Panggilan menjadi pendeta justru mulai muncul setelah Aryanto memasuki semester akhir. Tepatnya ketika menjalani praktik di Gereja Kristen Alkitab Indonesia (GKAI) Glapansari, Parakan, Temanggung. Di gereja yang digembalakan Pdt. Daniel Gatot Widyanto, Aryanto diproses bagaimana menjadi seorang hamba yang melayani jemaat. “Saya melalukan pelayanan misi dari pintu ke pintu. Menginjili orang-orang yang belum percaya dengan Tuhan Yesus. Saya melihat bagaimana seorang hamba Tuhan yang tinggal di desa setia melayani Tuhan di tengah keterbatasan. Selain itu, dia juga sangat dekat dengan jemaat,” kisah suami dari Marlini, S.Th., kepada Bahana.
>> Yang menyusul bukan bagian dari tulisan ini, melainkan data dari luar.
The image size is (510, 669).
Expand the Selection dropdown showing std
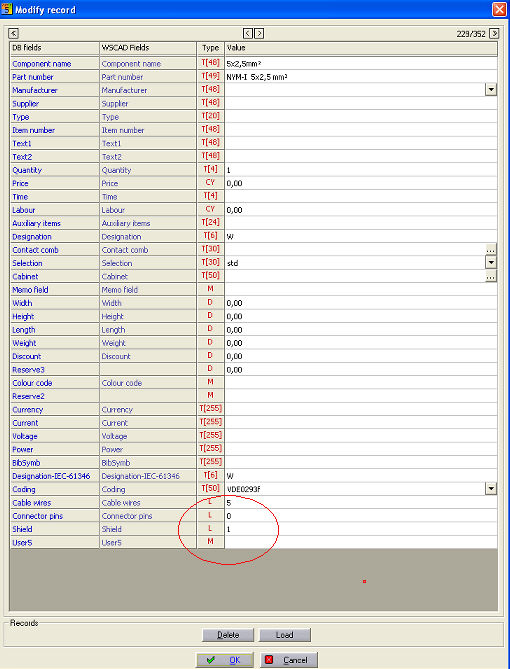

Usai praktik, jiwa misi dan keinginan Aryanto untuk menjadi gembala kian kuat. Meskipun belum memiliki tempat, tekadnya untuk melayani sangat kuat. Ia ingin seperti Yesus yang tidak memiliki tempat, tetapi memiliki banyak pengikut. Aryanto ingin menjadi gembala yang sifat, karakter, perilaku, ucapannya, dan seluruh kehidupannya dapat diikuti dan diteladani jemaat. “Pertama, saya mau rumah saya bisa menjadi tempat untuk mereka tinggal. Dengan demikian, mereka bisa banyak belajar dari kehidupan saya. Selain itu, saya juga bisa banyak belajar dari sifat dan karakter jemaat. Kedua, saya menjadi lebih diawasi oleh mereka mengingat sebagai hamba Tuhan, banyak sekali ujian dan cobaannya. Dengan ini secara tidak langsung, integritas hidup saya terus dipertajam. Jadi, dengan seperti ini sesungguhnya hidup kita saling menolong,” ungkap ayah dari John Calvin Tanesib dan Celine Trusty Kerenhapuk Tanesib ini.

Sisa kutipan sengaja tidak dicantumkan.